Why can't I see the "Originate in-house loan" button?

The deal must be an In-house (BHPH) deal that is marked sold. A finance, cash, or wholesale deal won't have it, and a pending BHPH deal shows "Mark this deal sold to originate the in-house loan." instead.

Why does opening the calculator jump me to an account?

That deal already has a loan. Each deal can have only one in-house loan, so the page redirects you to the existing account.

Why won't the loan create — "Amount financed must be greater than zero"?

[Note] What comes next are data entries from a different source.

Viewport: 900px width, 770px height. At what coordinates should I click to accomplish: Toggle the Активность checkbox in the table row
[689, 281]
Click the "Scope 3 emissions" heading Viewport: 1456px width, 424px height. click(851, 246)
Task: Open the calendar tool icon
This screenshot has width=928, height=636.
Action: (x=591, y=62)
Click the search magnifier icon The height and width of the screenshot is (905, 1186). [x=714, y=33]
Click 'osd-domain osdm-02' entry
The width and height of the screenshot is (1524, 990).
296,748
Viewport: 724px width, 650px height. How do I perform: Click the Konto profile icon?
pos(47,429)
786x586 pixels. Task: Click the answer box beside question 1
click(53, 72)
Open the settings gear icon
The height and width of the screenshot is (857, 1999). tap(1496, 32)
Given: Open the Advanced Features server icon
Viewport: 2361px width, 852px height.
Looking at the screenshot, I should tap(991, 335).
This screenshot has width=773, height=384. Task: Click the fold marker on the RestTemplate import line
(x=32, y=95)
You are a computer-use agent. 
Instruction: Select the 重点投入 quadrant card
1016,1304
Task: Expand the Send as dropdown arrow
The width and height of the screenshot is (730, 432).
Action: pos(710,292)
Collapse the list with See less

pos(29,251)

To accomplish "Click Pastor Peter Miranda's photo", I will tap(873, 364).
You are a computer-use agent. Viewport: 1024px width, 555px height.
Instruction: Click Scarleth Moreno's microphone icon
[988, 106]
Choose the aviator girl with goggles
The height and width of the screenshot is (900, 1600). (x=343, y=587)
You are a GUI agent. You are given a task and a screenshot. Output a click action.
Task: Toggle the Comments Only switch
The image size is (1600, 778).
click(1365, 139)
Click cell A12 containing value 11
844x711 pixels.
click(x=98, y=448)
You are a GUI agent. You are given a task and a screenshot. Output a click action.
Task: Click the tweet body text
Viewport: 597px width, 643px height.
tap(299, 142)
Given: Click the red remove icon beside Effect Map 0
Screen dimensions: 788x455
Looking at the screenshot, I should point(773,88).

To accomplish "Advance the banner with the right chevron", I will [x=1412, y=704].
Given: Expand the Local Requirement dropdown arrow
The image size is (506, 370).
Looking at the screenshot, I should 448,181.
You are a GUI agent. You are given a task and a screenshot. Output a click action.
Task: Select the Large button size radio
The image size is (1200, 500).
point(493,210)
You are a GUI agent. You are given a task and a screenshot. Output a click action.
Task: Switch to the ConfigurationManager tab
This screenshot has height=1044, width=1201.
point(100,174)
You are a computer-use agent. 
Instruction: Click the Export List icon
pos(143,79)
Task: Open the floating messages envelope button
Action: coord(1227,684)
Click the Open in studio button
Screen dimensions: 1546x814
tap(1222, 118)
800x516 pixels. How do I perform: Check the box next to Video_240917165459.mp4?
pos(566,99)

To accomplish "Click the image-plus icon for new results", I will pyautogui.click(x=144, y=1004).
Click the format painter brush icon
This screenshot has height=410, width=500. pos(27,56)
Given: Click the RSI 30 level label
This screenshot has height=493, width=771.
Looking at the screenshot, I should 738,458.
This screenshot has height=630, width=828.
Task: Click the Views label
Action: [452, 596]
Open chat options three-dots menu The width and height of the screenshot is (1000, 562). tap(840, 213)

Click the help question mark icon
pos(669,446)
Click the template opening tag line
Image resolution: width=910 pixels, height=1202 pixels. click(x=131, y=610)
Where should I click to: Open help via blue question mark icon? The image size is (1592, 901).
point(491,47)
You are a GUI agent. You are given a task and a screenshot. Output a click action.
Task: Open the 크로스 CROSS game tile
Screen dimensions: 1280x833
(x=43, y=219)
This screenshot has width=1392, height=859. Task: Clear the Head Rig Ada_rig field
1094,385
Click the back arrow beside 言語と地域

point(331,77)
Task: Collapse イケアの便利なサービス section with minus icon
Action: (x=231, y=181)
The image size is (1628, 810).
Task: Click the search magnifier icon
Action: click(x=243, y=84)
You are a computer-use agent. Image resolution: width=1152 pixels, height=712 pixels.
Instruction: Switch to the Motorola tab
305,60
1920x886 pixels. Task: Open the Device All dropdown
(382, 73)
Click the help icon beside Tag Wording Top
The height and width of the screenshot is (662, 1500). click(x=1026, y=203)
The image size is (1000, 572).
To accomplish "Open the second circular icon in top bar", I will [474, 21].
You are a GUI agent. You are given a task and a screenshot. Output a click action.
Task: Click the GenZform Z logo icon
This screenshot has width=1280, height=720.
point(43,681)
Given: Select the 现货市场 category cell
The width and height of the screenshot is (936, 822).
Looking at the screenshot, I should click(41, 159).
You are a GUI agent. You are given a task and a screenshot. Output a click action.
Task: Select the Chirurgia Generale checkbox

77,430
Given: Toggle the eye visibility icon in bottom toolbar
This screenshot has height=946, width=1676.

Your cash down, trade allowance, and pickups together cancel out the sale price plus financed taxes/fees. Lower the down/trade/pickups or raise the financed amount so the amount financed is positive.

Can I change the APR or payment amount after creating the loan?

No. The terms become the contract at origination. There is no edit-terms path — set the terms correctly before you click Originate loan. (Owners and managers can later change the loan's status from the account, but not its terms.)

Is the final payment different from the others?

Sometimes. The last scheduled payment absorbs the rounding so the schedule sums exactly to the total of payments. The preview shows a separate final amount when it differs.

Can a salesperson originate the loan?

No. Originating a loan books money, so it's limited to Owner, Manager, or Accounting users.